Suppose that $K$ is a totally ordered field. We can express the properties of continuity and differentiability just as in the real numbers. Now suppose we have a function $f: K \to K$. I was wondering whether normal rules of calculus apply. In particular I am interested in the chain rule and the fundamental theorem of calculus, that is, the following two statements:
Suppose that $f$ and $g$ are differentiable in $g(x)$ and $x$ respectively. Is it then true that $(f(g(x)))' = f'(g(x))g'(x)$?
Suppose that $f$ is differentiable on $K$. Is it true that $\int_{a}^b f'(x) \mathrm{d}x = f(b)-f(a)$? Does it even make sense to define integrals of continuous functions, e.g. as the limit of the sums of the area below lower staircase function?
As far as I remember, the proof for the chain rule can directly be inferred from the definitions of the derivative. I am less sure about integrals, as we might need the existence of certain limits.

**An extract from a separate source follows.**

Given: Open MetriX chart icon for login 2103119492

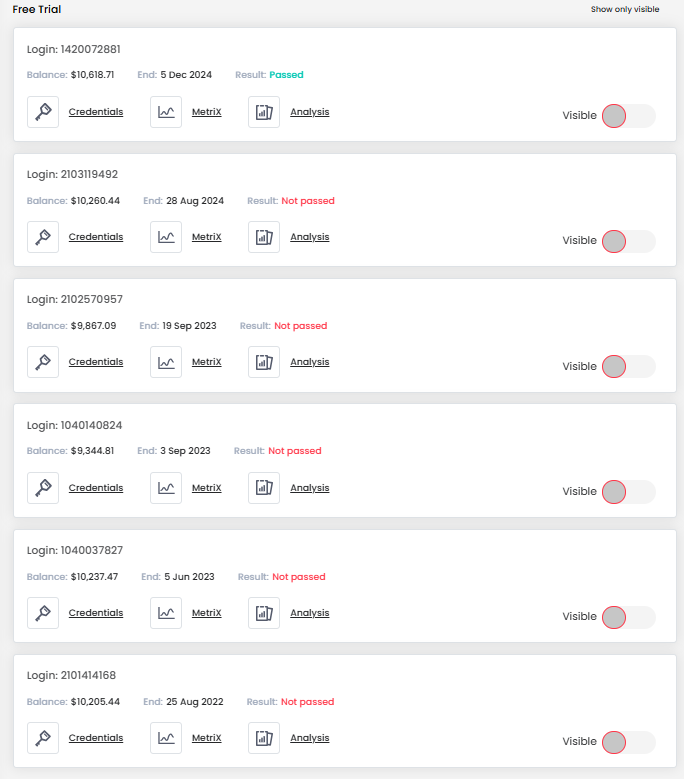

Intuitively my question arises from the fact that a totally ordered field always contains a copy of the rational numbers. Since these are dense in the real numbers, continuous functions on $K$ cannot have any "jumps". In other words, between any two elements of $K$ there are infinitely other elements of $K$, so continuity and differentiability should have similar properties as in $\mathbb{R}$.
Obviously statements like the intermediate value theorem, which heavily rely on completeness, fail in general ordered fields.
The classical proof of $1)$ in $\mathbb{R}$ applies in any ordered field. As for integration, the limit you speak of need not exist if $K$ doesn't have the least upper bound property so you can't define the integral for every continuous function. Actually I am not sure whether the existence of primitives for every continuous map implies the least upper bound property, but to answer your question by the netagive, observe that $x > 0 \mapsto \frac{1}{x}$ does not have a primitive over the ordered field of rationnal numbers.
Continuous functions on $K$ can have jumps. Actually, continuous functions not having jumps implies that $K$ is isomorphic to $\mathbb{R}$. If $K$ isn't, then there is a non-empty bounded initial subset $I$ of $K$ ($^*$) (initial subset: a subset such that $\forall x \leq y, y \in I \rightarrow x \in I$) with no upper bound. Define $f(x) = -1$ for $x \in I$, and $f(x) = 1$ for $x \notin I$, and see that $f$ is continuous.
($^*$): Take a non empty bounded set $A$ without a least upper bound and define $I:= \{x \in K \ | \ \exists a \in A, x \leq a\}$.